> [Source extract]
Stathmopoda endotherma is a species of moth in the family Stathmopodidae. It is endemic to New Zealand. It is classified as "At Risk, Naturally Uncommon" by the Department of Conservation.

== Taxonomy ==
This species was described by Edward Meyrick in 1931 using a specimen collected at Little River, Banks Peninsula in January by Stewart Lindsay. George Hudson discussed and illustrated the species in his 1939 book A supplement to the butterflies and moths of New Zealand. The holotype specimen is held at the Canterbury Museum.

== Description ==
Meyrick described the species as follows:

♀︎. 13-14mm. Head, palpi brassy-whitish-ochreous. Thorax pale brassy-orange-ochreous. Forewings rather narrow, long-pointed; bronze-grey; an orange basal mark from costa to fold; dorsal area as far as fold orange mixed ferruginous, slightly tinged grey near base; an obscure suffused ferruginous supramedian streak from 1/5 to beyond middle; cilia light bronzy-grey. Hindwings grey; cilia light grey.

== Distribution ==
This species is endemic to New Zealand. As well as the type locality, this species has also been collected at Akaroa, Riccarton Bush, Prices Valley at Banks Peninsula, Klondyke Corner at Arthurs Pass National Park, McQuilkans Creek at Swampy Summit near Dunedin, and Dunsdale Scenic Reserve in Southland.

> [Work required] Write out the part of the passage on Stathmopoda endotherma that opens with the words containing "Stathmopoda endotherma is" and closes with "Department of Conservation.", switching "moth" to "insect". The listing that comes next is separate material with no connection to the passage.

> [Record extracts]

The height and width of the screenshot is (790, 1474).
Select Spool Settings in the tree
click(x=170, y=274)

==

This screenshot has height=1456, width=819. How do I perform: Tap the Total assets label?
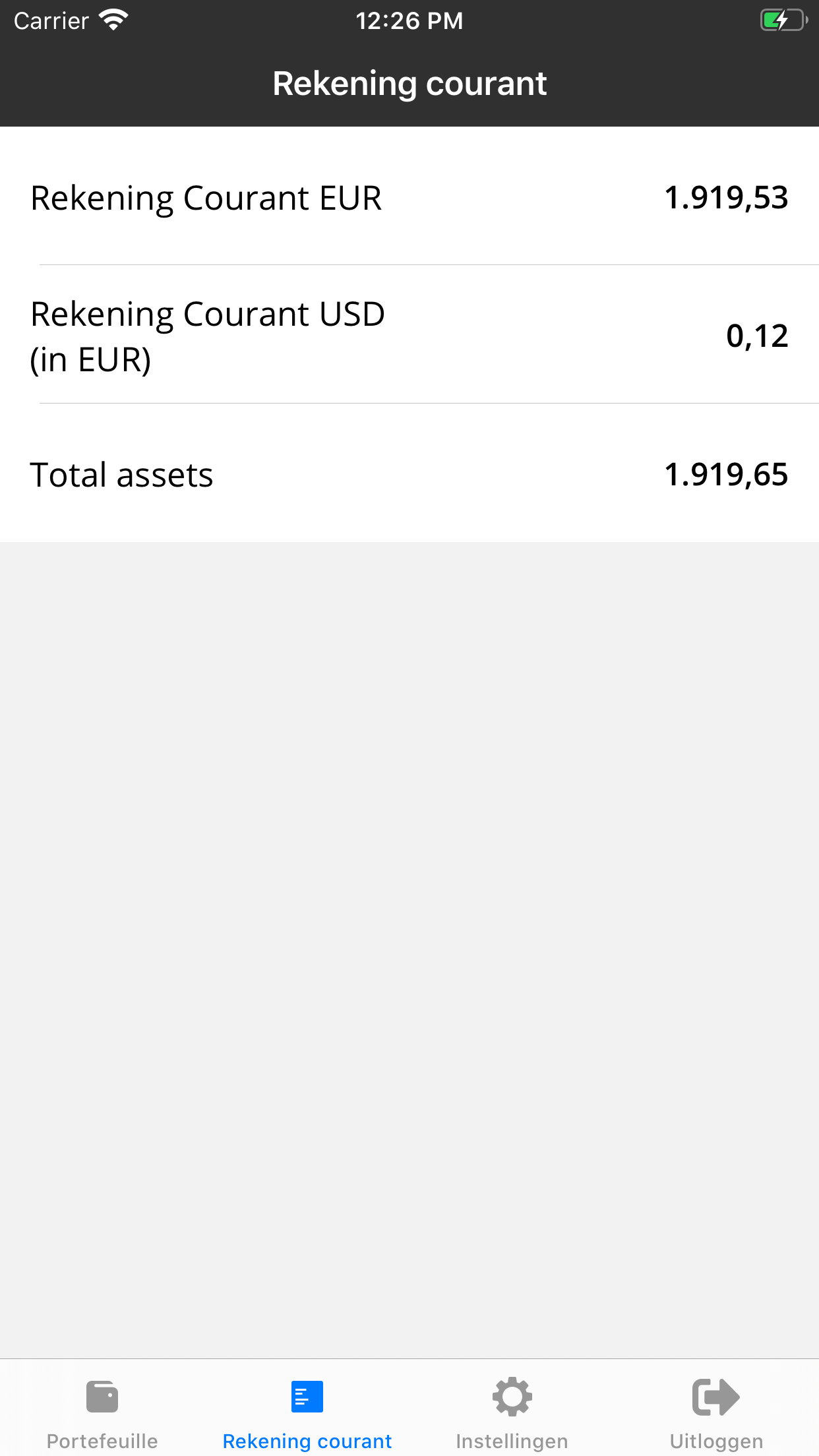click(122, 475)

==

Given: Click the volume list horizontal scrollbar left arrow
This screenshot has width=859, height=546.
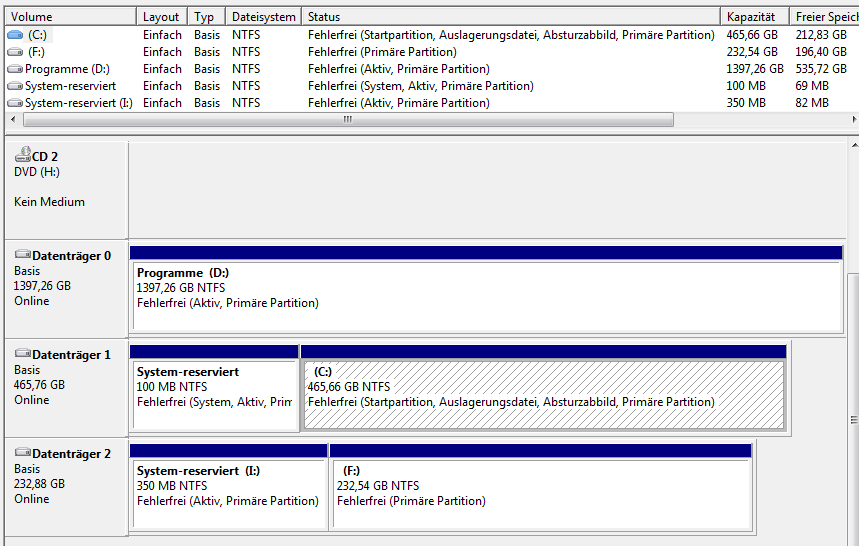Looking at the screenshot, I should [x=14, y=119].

> [Written response]
Stathmopoda endotherma is a species of insect in the family Stathmopodidae. It is endemic to New Zealand. It is classified as "At Risk, Naturally Uncommon" by the Department of Conservation.